A holding company for Digicel, one of the three wireless providers in the Virgin Islands, has filed for bankruptcy protection in federal court in New York, but company officials said the move won’t affect service. (Photo: CLAIRE SHEFCHIK)

A Digicel Group affiliate has filed for Chapter 15 recognition in a federal bankruptcy court in New York, but company officials described the move as an administrative proceeding that won’t affect the firm’s operations in spite of
falling profits as customers in the region increasingly turn to data to make calls.

Digicel Group One Limited, a Bermudian non-operating intermediate holding company within the Digicel Group, made the filing as part of a debt restructuring, according to the firm.

The holding company was granted an application for provisional liquidation in Bermuda.

In a press release, Digicel said the decision to liquidate the holding company will have no effect on day-to-day operations.

The Jamaica-based company, which was founded in 2001 and is one of three wireless providers in the Virgin Islands, said the refinancing would reduce the company’s debt by $1.7 billion, extend debt maturities, and lower finance costs.

“Following overwhelming support from our debtholders for these proposals, we are now progressing with the required administrative processes,” the release explained.

Those processes include a “scheme of arrangement” submitted to courts in Bermuda and the appointment of “light-touch” provisional liquidators,
according to the firm.

Falling profits

However, according to financial statements Digicel submitted to court in the Southern District of New York — which were published by the news service OffshoreAlert — Digicel Group had a total outstanding debt of $7.4 billion at the end of Q3 2019.

About $1 billion of that debt is due to mature next year and about $4 billion by 2024.

For the fiscal year ending March 2019, Digicel had an operating profit of $479 million and an annual turnover of $2.3 billion.
According to court documents filed by Digicel, the company’s debt-financing costs have increased significantly as the group faced declining phone revenues in Haiti, Jamaica and the French West Indies as customers
turn to data to make calls.

Haiti, traditionally a strong market, reported revenue losses of $47 million, and Jamaica was down $31 million, according to the company’s filing.
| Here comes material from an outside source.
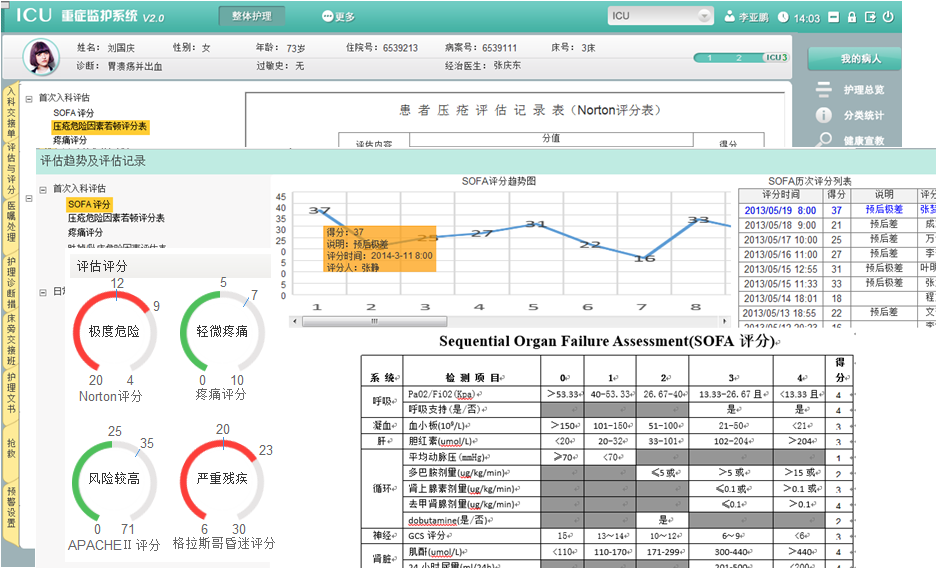The width and height of the screenshot is (936, 568).
Task: Click the 我的病人 button
Action: tap(852, 59)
Revenue growth from data and other services has not been enough to offset the losses, the filing continued.

Furthermore, the filing stated, the expansion of such services has required major expenditures of capital, which has reduced the company’s ability to generate cash flow and left it unable to lower finance costs.

“As a result,” the court filing read, “the Group finds itself with unsustainable levels of indebtedness.”

Finance costs up

From April to September 2019, the group’s finance costs increased by $51.4 million to $312.9 million when compared to the same period the previous year, amounting to 19.7 percent, according to Digicel’s filing.

“In the face of near-term maturities, increasing finance costs and widening losses, the Group determined that there was a need for a comprehensive
restructuring of its capital structure that would reduce aggregate liabilities, improve its liquidity profile, and provide flexibility for the Group to access further capital in the future to fund its businesses,” the court filing read.

In the press release, Digicel added, “It is important to point out that this will have no impact on our day-to-day operations, our staff, our suppliers, our customers or any aspect of our ongoing activities. It is business as usual.”

A bankruptcy hearing is scheduled for this month.